In Greek mythology, the Trojan War (Greek: Τρωικός Πόλεμος; Turkish: Truva Savaşı) was waged against the city of Troy by the Achaeans (Greeks) after Paris of Troy took Helen from her husband Menelaus, king of Sparta. The war is one of the most important events in Greek mythology and has been narrated through many works of Greek literature, most notably Homer's Iliad. The core of the Iliad (Books II – XXIII) describes a period of four days and two nights in the tenth year of the decade-long siege of Troy; the Odyssey describes the journey home of Odysseus, one of the war's heroes. Other parts of the war are described in a cycle of epic poems, which have survived through fragments. Episodes from the war provided material for Greek tragedy and other works of Greek literature, and for Roman poets including Virgil and Ovid.
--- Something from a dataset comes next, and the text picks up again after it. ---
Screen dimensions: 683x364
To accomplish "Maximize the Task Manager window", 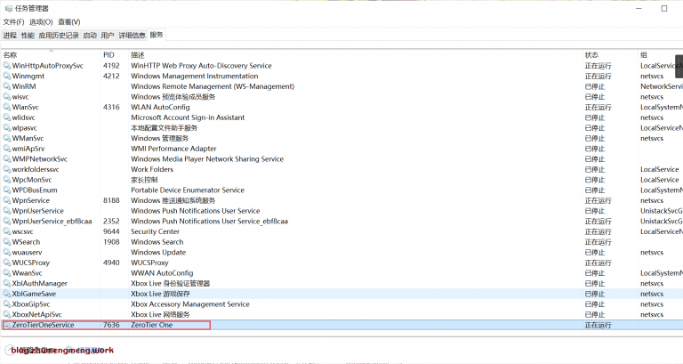I will pyautogui.click(x=639, y=8).
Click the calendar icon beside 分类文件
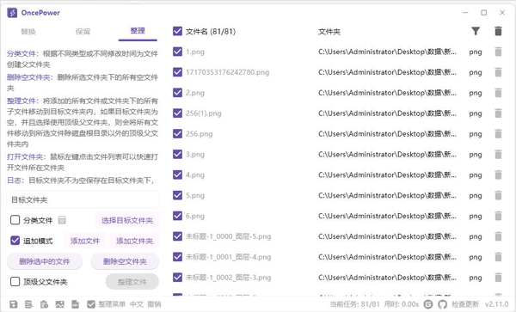The image size is (516, 312). [62, 220]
The war originated from a quarrel between the goddesses Hera, Athena, and Aphrodite, after Eris, the goddess of strife and discord, gave them a golden apple, sometimes known as the Apple of Discord, marked "for the fairest".  Zeus sent the goddesses to Paris, who judged that Aphrodite, as the "fairest", should receive the apple. In exchange, Aphrodite made Helen, the most beautiful of all women and wife of Menelaus, fall in love with Paris, who took her to Troy. Menelaus's brother Agamemnon, king of Mycenae, led an expedition of Achaean troops to Troy and besieged the city for ten years because of Paris' insult. After the deaths of many heroes, including the Achaeans Achilles and Ajax, and the Trojans Hector and Paris, the city fell to the ruse of the Trojan Horse. The Achaeans slaughtered the Trojans (except for some of the women and children whom they kept or sold as slaves) and desecrated the temples, thus earning the gods' wrath. Few of the Achaeans returned safely to their homes and many founded colonies in distant shores. The Romans later traced their origin to Aeneas, Aphrodite's son and one of the Trojans, who was said to have led the surviving Trojans to modern-day Italy.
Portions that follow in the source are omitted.